CLINTON, Ill. — At an obscure landfill in central Illinois, a plan to store toxic waste is raising a dispute over how much say neighboring towns and counties should have over what gets dumped above the water they drink.

If the U.S. Environmental Protection Agency signs off, a privately owned landfill just south of Clinton will become the permanent storage site for heavy concentrations of PCBs from throughout the Great Lakes region, toxic remnants of the Midwest’s manufacturing glory days.

The landfill sits over the Mahomet Aquifer, a 150-mile long subterranean mass of saturated sand and gravel that provides drinking water for about three-quarters of a million people in central Illinois. Many of the towns and counties that use it complain they have had no say in the PCBs plan approved by DeWitt County five years ago.

So area lawmakers this year proposed a bill in the General Assembly that would give them more influence. It would grant any county or municipality sitting over an aquifer the chance to block plans to store toxic chemicals anywhere over that aquifer.

Rep. Chapin Rose, a Mahomet Republican who lives over the aquifer, says approving a landfill plan without input from those who drink the water below it is much like taxation without representation.

“It’s a very simple concept that those of us affected by this decision should have a say,” said Rose, who sponsored the bill.

Work task - Copy out the full article about the PCB landfill plan over the Mahomet Aquifer word for word.

Extracted data -
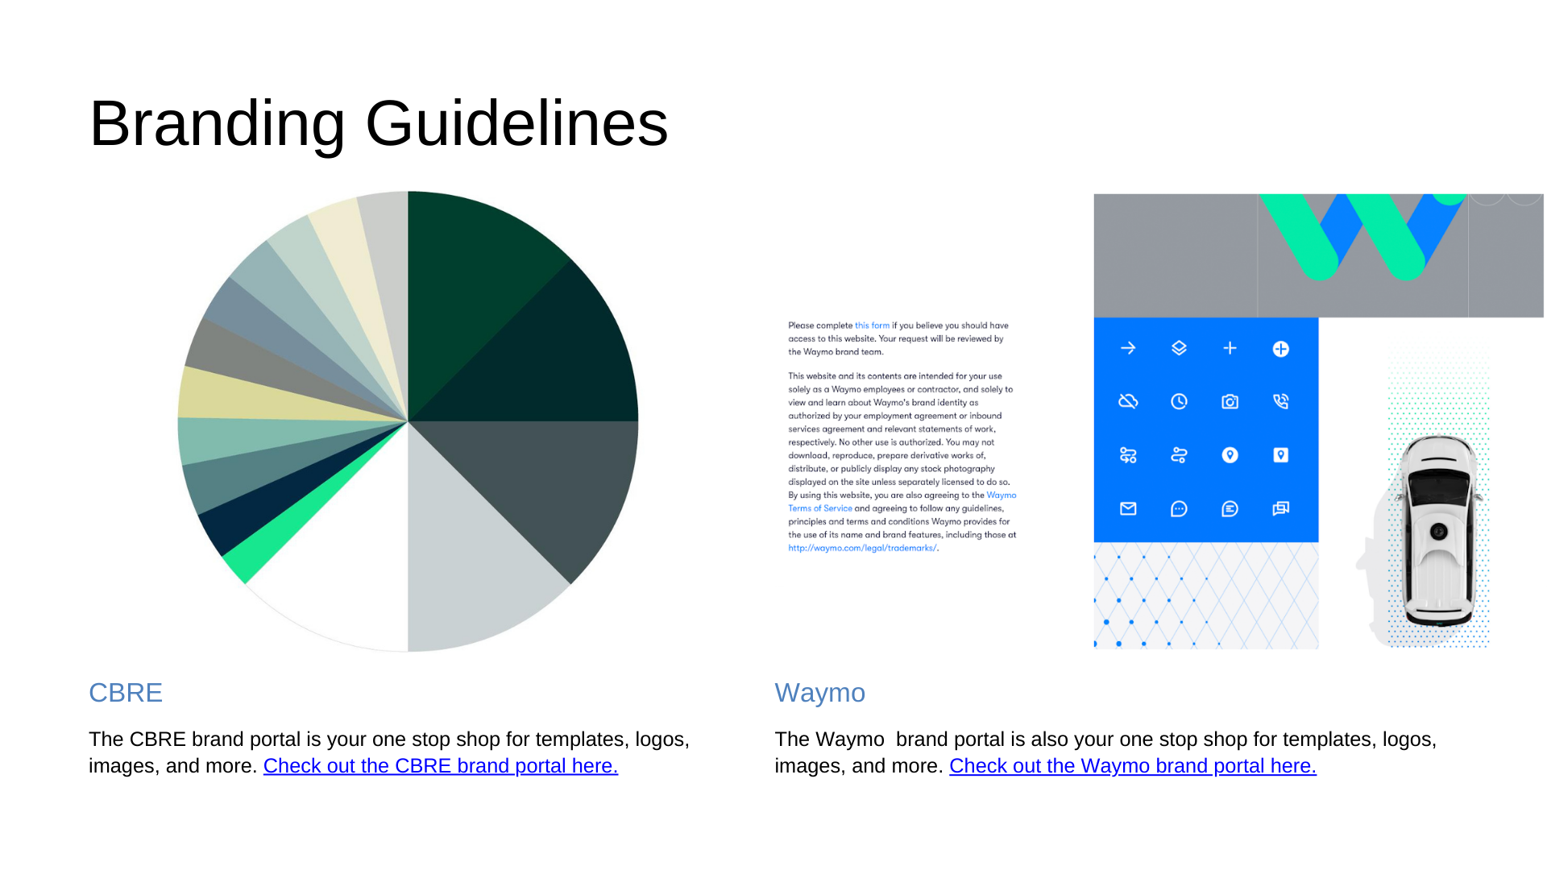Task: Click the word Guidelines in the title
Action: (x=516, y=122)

---

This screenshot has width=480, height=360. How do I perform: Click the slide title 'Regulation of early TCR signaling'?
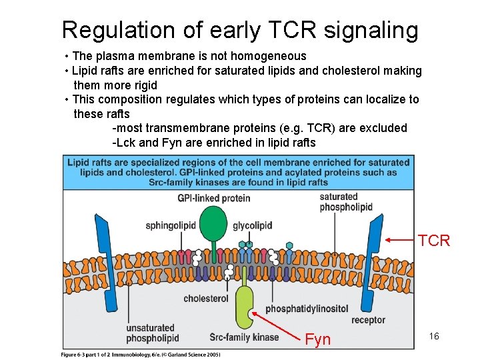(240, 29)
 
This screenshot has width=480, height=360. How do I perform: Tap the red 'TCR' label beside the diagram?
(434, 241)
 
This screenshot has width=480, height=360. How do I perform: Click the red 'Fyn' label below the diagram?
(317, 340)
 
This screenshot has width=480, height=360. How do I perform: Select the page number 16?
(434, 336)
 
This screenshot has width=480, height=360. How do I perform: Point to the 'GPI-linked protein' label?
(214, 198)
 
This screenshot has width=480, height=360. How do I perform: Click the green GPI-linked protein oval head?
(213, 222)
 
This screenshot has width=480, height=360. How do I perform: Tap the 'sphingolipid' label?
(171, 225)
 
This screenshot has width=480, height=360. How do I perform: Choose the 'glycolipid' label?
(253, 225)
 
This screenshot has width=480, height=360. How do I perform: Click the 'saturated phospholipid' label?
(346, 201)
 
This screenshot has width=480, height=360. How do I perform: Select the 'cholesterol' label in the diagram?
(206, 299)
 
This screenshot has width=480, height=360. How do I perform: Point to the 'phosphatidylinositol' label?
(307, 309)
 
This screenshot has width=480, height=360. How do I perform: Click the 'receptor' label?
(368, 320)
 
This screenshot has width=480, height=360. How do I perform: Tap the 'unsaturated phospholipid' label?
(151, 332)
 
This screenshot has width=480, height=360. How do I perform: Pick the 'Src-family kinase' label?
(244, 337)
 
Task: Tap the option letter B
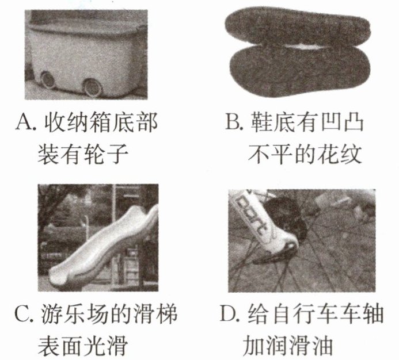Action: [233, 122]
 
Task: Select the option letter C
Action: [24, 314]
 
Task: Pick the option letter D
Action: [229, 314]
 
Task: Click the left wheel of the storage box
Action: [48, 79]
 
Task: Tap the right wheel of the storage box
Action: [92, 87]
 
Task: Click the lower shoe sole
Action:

Result of the task -
CLINTON, Ill. — At an obscure landfill in central Illinois, a plan to store toxic waste is raising a dispute over how much say neighboring towns and counties should have over what gets dumped above the water they drink.

If the U.S. Environmental Protection Agency signs off, a privately owned landfill just south of Clinton will become the permanent storage site for heavy concentrations of PCBs from throughout the Great Lakes region, toxic remnants of the Midwest’s manufacturing glory days.

The landfill sits over the Mahomet Aquifer, a 150-mile long subterranean mass of saturated sand and gravel that provides drinking water for about three-quarters of a million people in central Illinois. Many of the towns and counties that use it complain they have had no say in the PCBs plan approved by DeWitt County five years ago.

So area lawmakers this year proposed a bill in the General Assembly that would give them more influence. It would grant any county or municipality sitting over an aquifer the chance to block plans to store toxic chemicals anywhere over that aquifer.

Rep. Chapin Rose, a Mahomet Republican who lives over the aquifer, says approving a landfill plan without input from those who drink the water below it is much like taxation without representation.

“It’s a very simple concept that those of us affected by this decision should have a say,” said Rose, who sponsored the bill.